Landscape photograph of the installation 'DC Semiramis' showing a series of female performers within a sculptural set

Tai Shani DC Semiramis 2018 Glasgow, Courtesy the artist © Keith Hunter

Tai Shani’s practice encompasses performance, film, photography and sculptural installations, frequently structured around experimental texts. Taking inspiration from disparate histories, narratives and characters mined from forgotten sources, Shani creates dark, fantastical worlds, brimming with utopian potential. These deeply affective works often combine rich and complex monologues with arresting, saturated installations, manifesting equally disturbing and divine images in the mind of the viewer.

Tai Shani has been nominated for her participation in Glasgow International 2018, solo exhibition DC: Semiramis at The Tetley, Leeds and participation in Still I Rise: Feminisms, Gender, Resistance at Nottingham Contemporary and the De Le Warr Pavilion, Bexhill-on-Sea. These exhibitions centre around Shani’s on-going project Dark Continent, developed by the artist over a four-year period. The work is made up of multiple characters which explore mythical and real women in an expanded adaptation of Christine de Pizan's 1405 pioneering proto-feminist book, The Book of the City of Ladies. Shani uses the structure of an allegorical city of women to explore ‘feminine’ subjectivity and experience, through a gothic/science-fiction lens. Adopting Pizans’ medieval conception of history, where historical events, fictions and myths are entwined, Dark Continent draws upon a host of references, tropes and characters from disparate sources, creating an elaborate world, outside of time and beyond patriarchal limits.
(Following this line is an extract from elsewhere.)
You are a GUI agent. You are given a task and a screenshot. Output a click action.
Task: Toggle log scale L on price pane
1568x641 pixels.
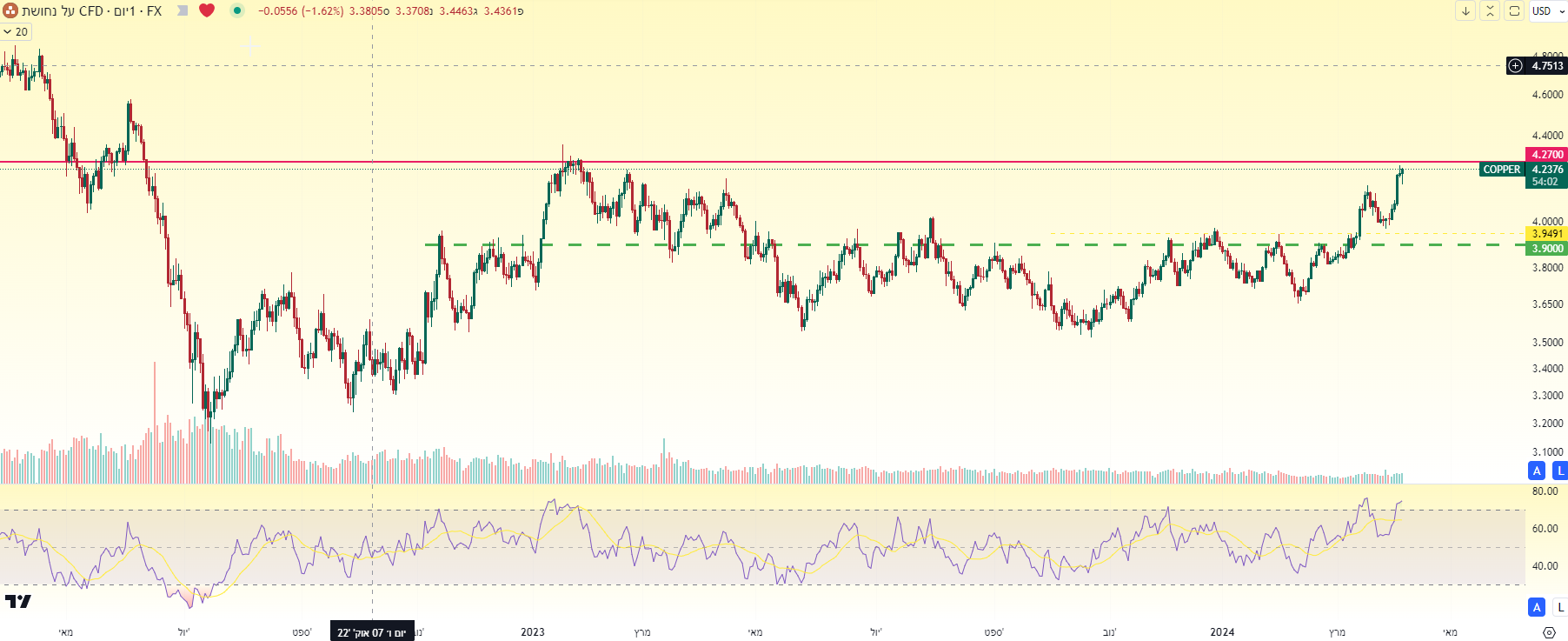point(1560,471)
Jointly commissioned by Glasgow International, The Tetley, and Nottingham Contemporary, DC: Semiramis brings together the full roster of these 12 characters, to create an epic tableaux vivant. At Glasgow International and Nottingham Contemporary the striking sculptural set was activated over a number of days with performances, each focusing on a different character from the series. At The Tetley, the work took the form of installations comprising an immersive set alongside a complete archive of the Dark Continent project, including video documentation of all twelve performances, texts, posters and a radio play.

Tai Shani is 42 and lives and works in London.